4. Adjudication method for the test set:

Not applicable. The tests involve objective quantitative measurements (e.g., log reduction, hours of operation). There is no mention of an adjudication process for these test results, as they are typically direct measurements against predetermined performance targets.

5. If a multi-reader multi-case (MRMC) comparative effectiveness study was done:

No, an MRMC comparative effectiveness study was not done. This type of study is relevant for diagnostic devices or AI algorithms that involve human interpretation, which is not the case for an air purifier.

6. If a standalone (i.e., algorithm only without human-in-the-loop performance) was done:

The device is an air purifier and does not involve an algorithm or human-in-the-loop performance in the conventional sense of a medical diagnostic or AI device. The performance tests are for the device's physical and functional capabilities in reducing airborne microbes and filtering particles.

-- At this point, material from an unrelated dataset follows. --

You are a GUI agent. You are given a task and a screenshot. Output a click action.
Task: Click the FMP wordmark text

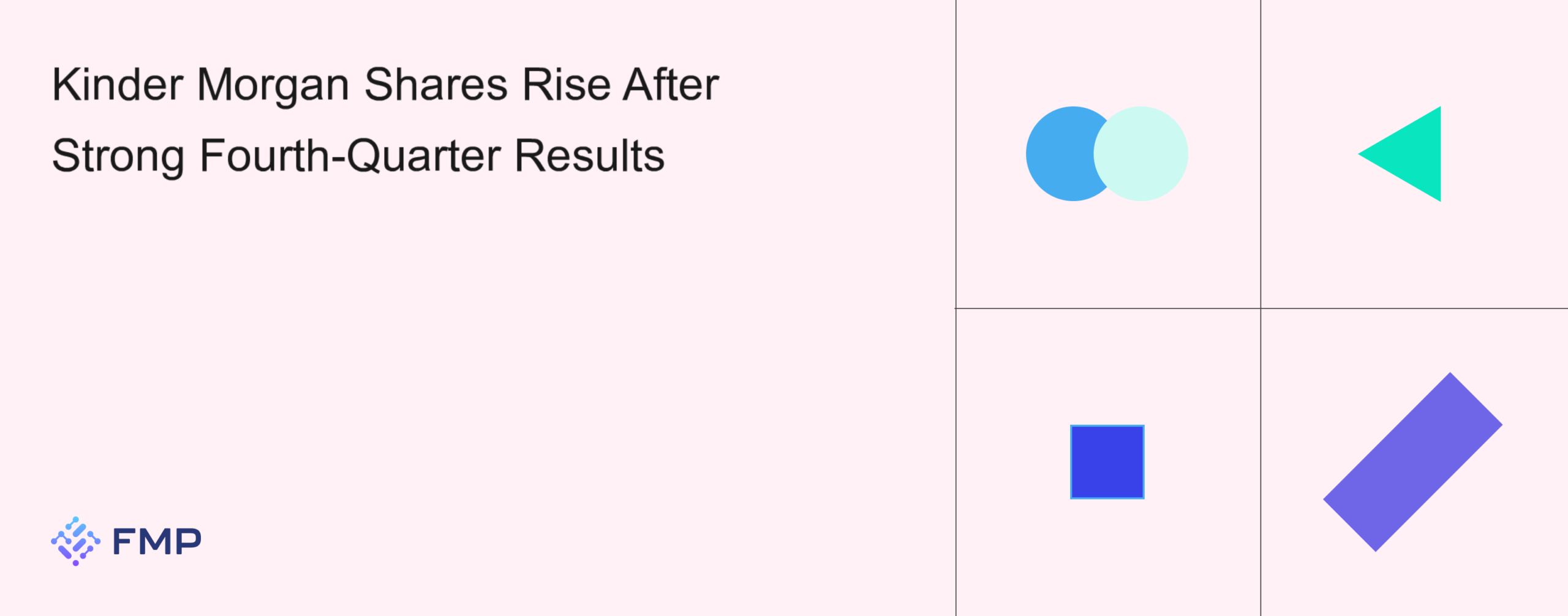tap(157, 542)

7. The type of ground truth used:

The ground truth for the performance tests is derived from quantitative laboratory measurements of microbial reduction and filtration efficiency, and direct functional testing for electrical safety and shelf life. For example, for bacteria and virus reduction, the "ground truth" is the measured log reduction achieved in a controlled test chamber, compared against the acceptance criterion of a "Log 4 reduction."

8. The sample size for the training set:

Not applicable. This device is a physical air purifier, not an AI/ML-based device that requires a training set.

9. How the ground truth for the training set was established:

Not applicable, as there is no training set for this device.